Masyarakat Aceh dan Papua Barat Keberatan

tata ruang
Masyarakat Aceh dan Papua Barat Keberatan

Oleh: ich 

JAKARTA, KOMPAS — Koalisi Peduli Hutan Aceh dan sejumlah organisasi lingkungan di Aceh menyiapkan materi keberatan atas Peraturan Daerah atau Qanun Nomor 19 Tahun 2014 tentang Rencana Tata Ruang Wilayah Aceh. Perda itu dinilai mengesampingkan keberadaan Kawasan Ekosistem Leuser yang diakui berbagai perundangan.

”Kami dengan Wahana Lingkungan Hidup Indonesia beberapa kali bertemu membuat semacam paper agar Perda RTRW Aceh ini dibatalkan atau direvisi,” kata Effendi Isma, juru bicara Koalisi Peduli Hutan Aceh, Selasa (30/9). Menurut rencana, usulan revisi itu akan diberikan pekan depan.

Menurut dia, perda RTRW Aceh tak menyebut Kawasan Ekosistem Leuser (KEL) yang diamanatkan sebagai kawasan strategis nasional sesuai Peraturan Pemerintah Nomor 26 Tahun 2008 tentang Rencana Tata Ruang Wilayah Nasional. Penyebutan KEL tercantum pada Lampiran X PP No 26/2008.

KEL ditetapkan menjadi kawasan strategis nasional dengan fungsi lindung. Artinya, fungsi KEL harus dilindungi dan dilestarikan. Keberadaannya dioptimalkan guna mengembalikan keseimbangan ekosistem, menjaga kelestarian keanekaragaman hayati, memelihara keunikan alamnya, dan status kawasan strategis nasionalnya berkelanjutan.

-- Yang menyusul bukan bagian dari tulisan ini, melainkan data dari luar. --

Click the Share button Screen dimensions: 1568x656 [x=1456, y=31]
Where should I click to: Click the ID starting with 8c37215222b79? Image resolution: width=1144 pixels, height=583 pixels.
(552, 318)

Selain itu, RTRW Aceh juga tak mengakomodasi ruang kelola hutan masyarakat adat seperti putusan MK No 35/2012 atas UU No 41/1999 tentang Kehutanan yang menyatakan hutan adat bukan hutan negara. ”Kalau materi keberatan ini matang, segera didaftarkan di MA,” katanya.

Ian Singleton, Direktur Program Konservasi Orangutan Sumatera, mengatakan, KEL merupakan benteng terakhir perlindungan fauna endemis Sumatera. Sekitar 85 persen orangutan sumatera (Pongo abelii) serta ratusan badak, gajah, dan harimau bertahan hidup di KEL.

”Warga di dalam dan sekitar KEL pun dihadapkan pada banjir dan longsor karena kerusakan ekosistem di Leuser,” katanya.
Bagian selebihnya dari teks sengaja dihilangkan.